Angela Quintal, the Africa coordinator of the US-based Committee to Protect Journalists (CPJ), said the court’s decision showed that press freedom in Zimbabwe had worsened under Mnangagwa, who promised democracy after seizing power in a palace coup from his friend Mugabe in November 2017.
“The fact that Moyo’s prison sentence was suspended does not make it any less of a mockery of justice,” Quintal said. “Authorities must not contest Moyo’s appeal, and ensure that he and other journalists can work in Zimbabwe freely, especially with a general election scheduled for next year.”
In August 2023, presidential elections are due in Zimbabwe and now there are worries that in the build-up to the polls, there could be an intensified onslaught on its media.
“The conviction of Jeffrey Moyo gives credence to assertions that media reforms under the so-called Second Republic is akin to applying lipstick to a frog; trying to beautify the pig. It still remains ugly,” Njabulo Ncube, coordinator of the Zimbabwe National Editors Forum, told Al Jazeera.

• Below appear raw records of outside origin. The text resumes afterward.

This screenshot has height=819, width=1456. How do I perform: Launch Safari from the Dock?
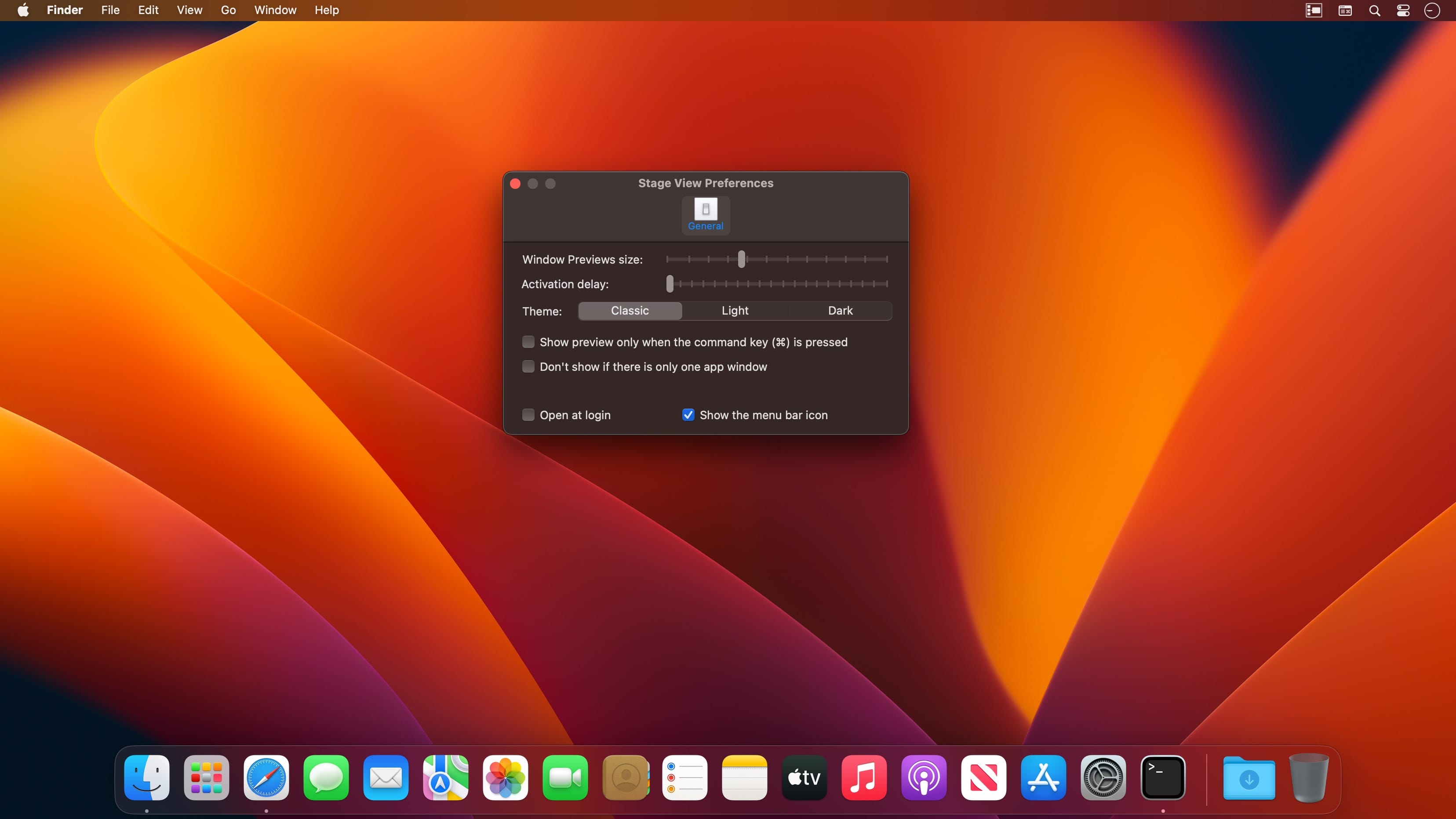click(266, 777)
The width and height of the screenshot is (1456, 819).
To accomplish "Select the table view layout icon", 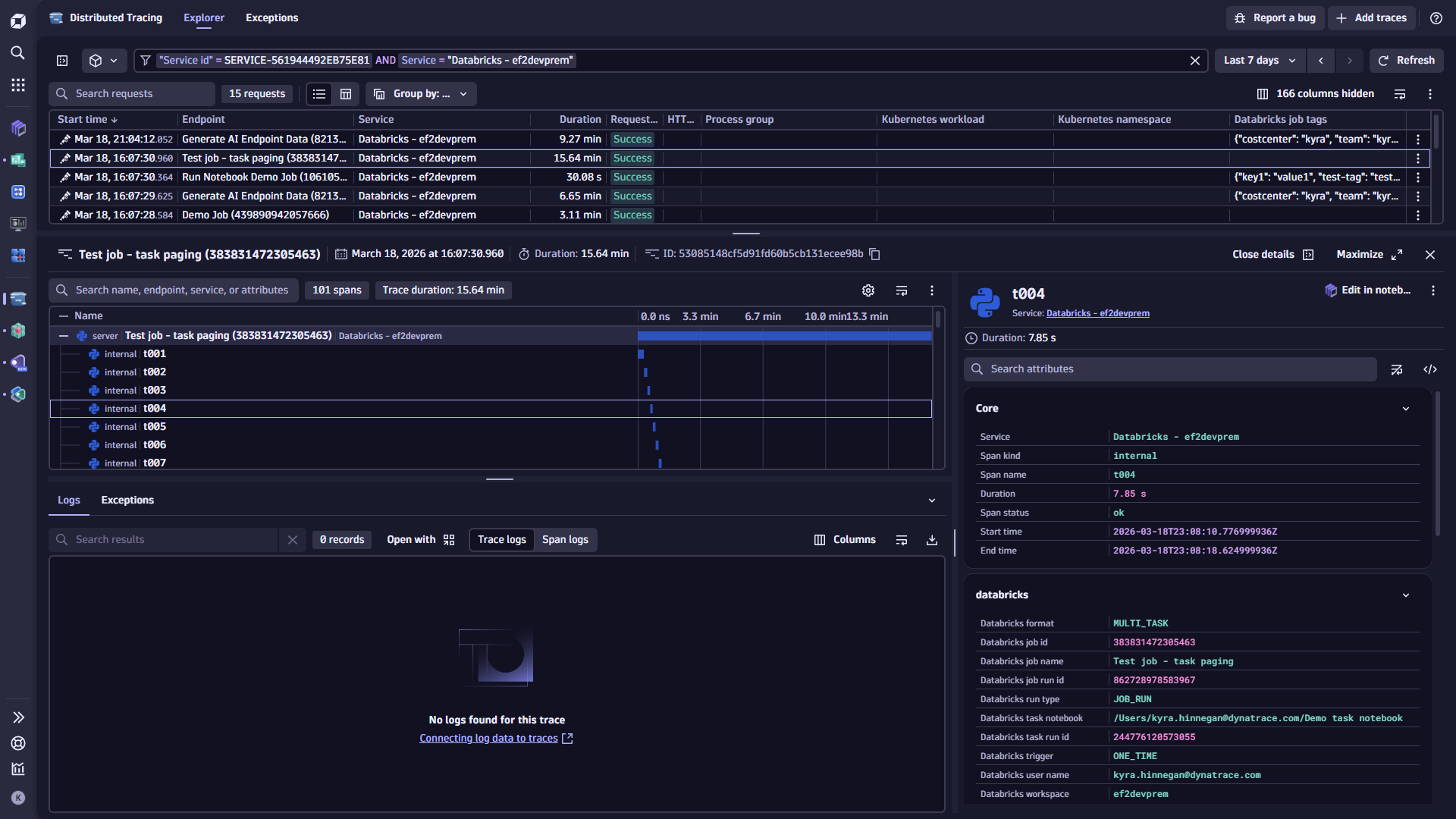I will pyautogui.click(x=346, y=93).
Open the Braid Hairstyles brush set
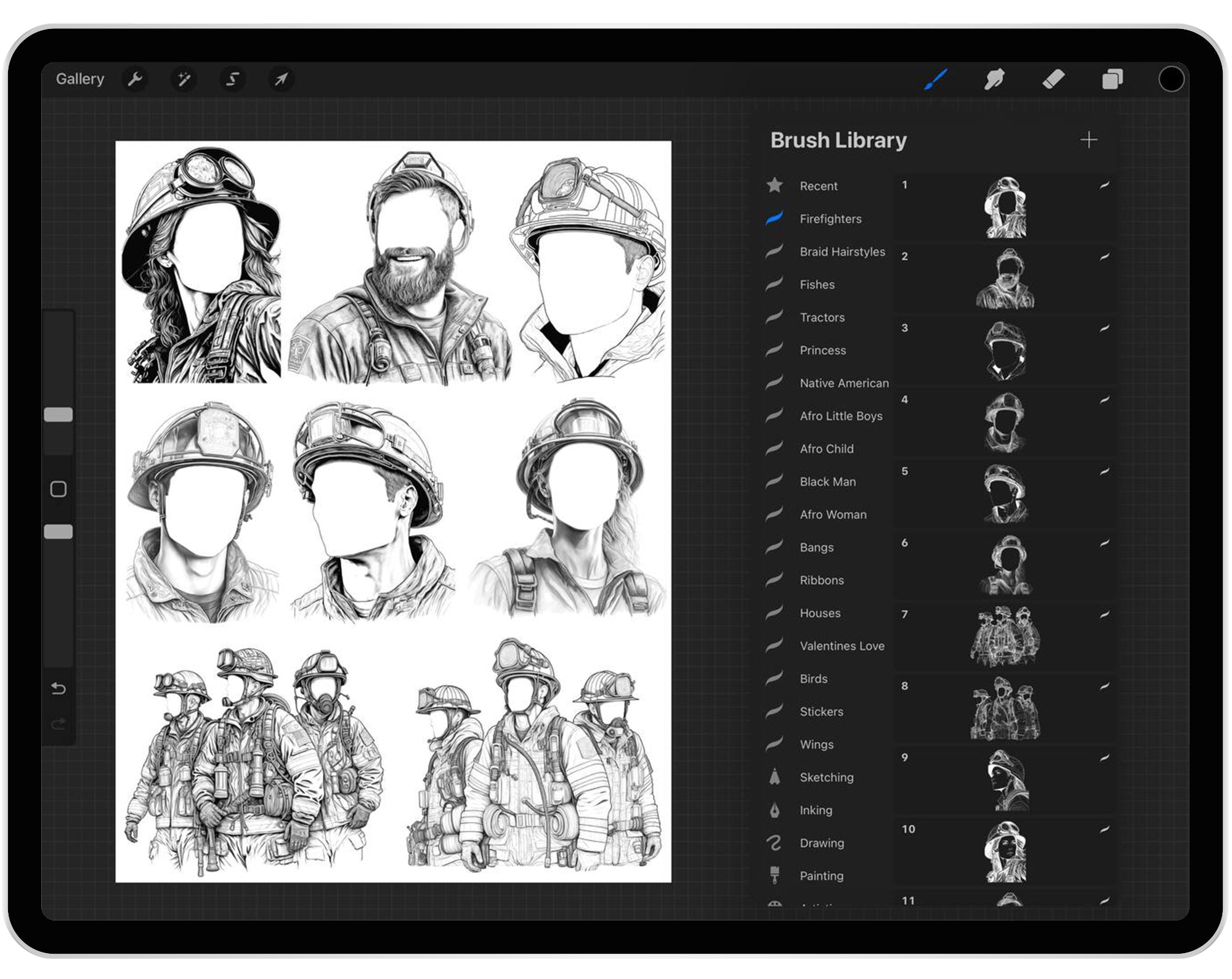 click(841, 252)
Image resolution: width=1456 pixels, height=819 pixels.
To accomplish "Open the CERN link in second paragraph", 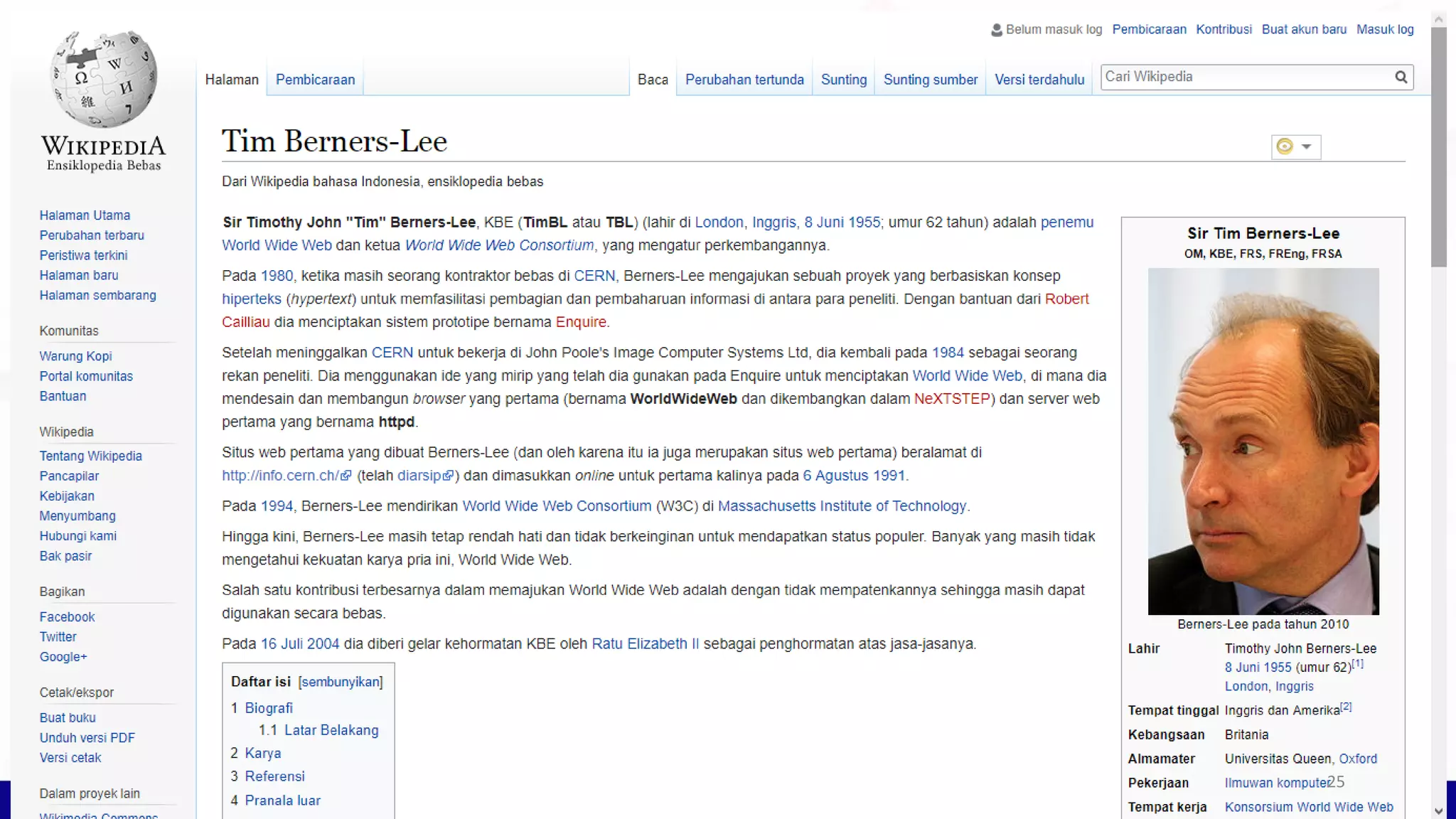I will coord(594,276).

“This has the adverse effect of instilling fear on our journalists, resulting in self-censorship and fear to assist our regional and international colleagues from following the Zimbabwe story,” he said.
And the man at the centre of the debate is almost certain that his conviction is a harbinger of worse things to come for the media in Zimbabwe.
“I am now living in fear, especially following this conviction, knowing anytime the regime can pounce on me or any other journalist trying to do their work with foreign colleagues who are perceived as ‘saboteurs’,” Moyo said.
And he is worried that even though he may not go to prison, he will carry the convict tag. So he wants to change that. “My defence team will make an application to overturn the conviction and sentence,” he told Al Jazeera.